→ Exercise
In the piece below on Graham Greene's novel, rewrite the passage that opens with the words "I picked up" and closes with "of lascivious men.", replacing "film critic" with "movie reviewer".

→ Source text
==================================================

I picked up an unread copy of a novel from the community library box last week: Graham Greene’s The Power and the Glory. Some critics have called it his greatest work and he, too, once admitted he favored it. The book was written in 1938 after he fled to Mexico, escaping extradition to the United States during a legal dispute with the child star, Shirley Temple. As a film critic he had accused her of acting so coquettishly in Wee Willie Winkie that she aroused unhealthy responses in the minds of lascivious men.
Much of Greene’s exile was spent in Tobasco where he admits he was moved by the peasants’ stubborn devotion to the Catholic Church. At the time, the government was attempting to dismantle the institution and the feudal system that supported it. They did so by killing the priests or forcing them to marry and renounce their vocations. The Power and the Glory is about the pursuit of the last priest in the area, a drunken prelate, known only as the “whisky priest.”
Greene underwent a conversion to Catholicism after his time in Mexico and his transformation seems to have begun with his devotion to the central character of his novel. The whisky priest is a man, who like his creator, stews in self doubt but who finds salvation in his suffering. A similar theme appears in another of Greene’s novels, Burnt-out Case which I was required to read in college. I hadn’t liked the book back then and gave no further thought to Graham Greene until my chance encounter with him at the community library box. Why I picked him out, I don’t know. Reading him again after 50-plus years hadn’t improved my appreciation. Sitting at home in my easy chair, I turned the pages of my new book with the same leaden reluctance I’d done in my youth, dragging my eyes down each page as if it were a medical report I’d no wish to read. And yet I did read all the way to the end.
Greene’s world is not mine. I find it alien. And yet I know The Power and the Glory is a classic, not because some academic tells me so. I know it in another sense. When a writer takes me to places I would rather not go, when he opens my eyes though I would prefer to keep them shut, when the power of his words clang against my heart as if my heart was an anvil, then I know I am in the presence of a classic.

==================================================

→ Raw data

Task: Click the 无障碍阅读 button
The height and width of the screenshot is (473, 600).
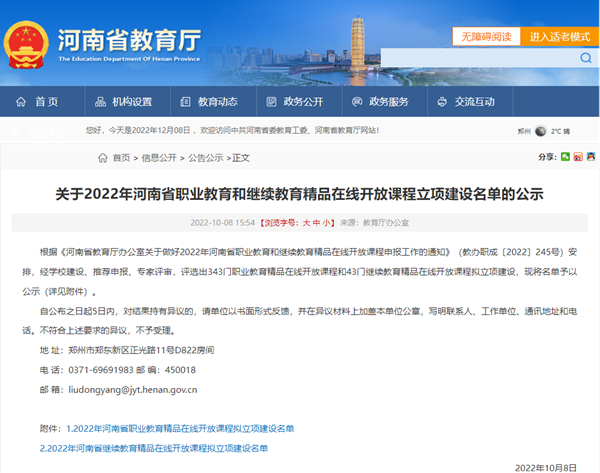Action: pyautogui.click(x=486, y=37)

==================================================

→ Reply
I picked up an unread copy of a novel from the community library box last week: Graham Greene’s The Power and the Glory. Some critics have called it his greatest work and he, too, once admitted he favored it. The book was written in 1938 after he fled to Mexico, escaping extradition to the United States during a legal dispute with the child star, Shirley Temple. As a movie reviewer he had accused her of acting so coquettishly in Wee Willie Winkie that she aroused unhealthy responses in the minds of lascivious men.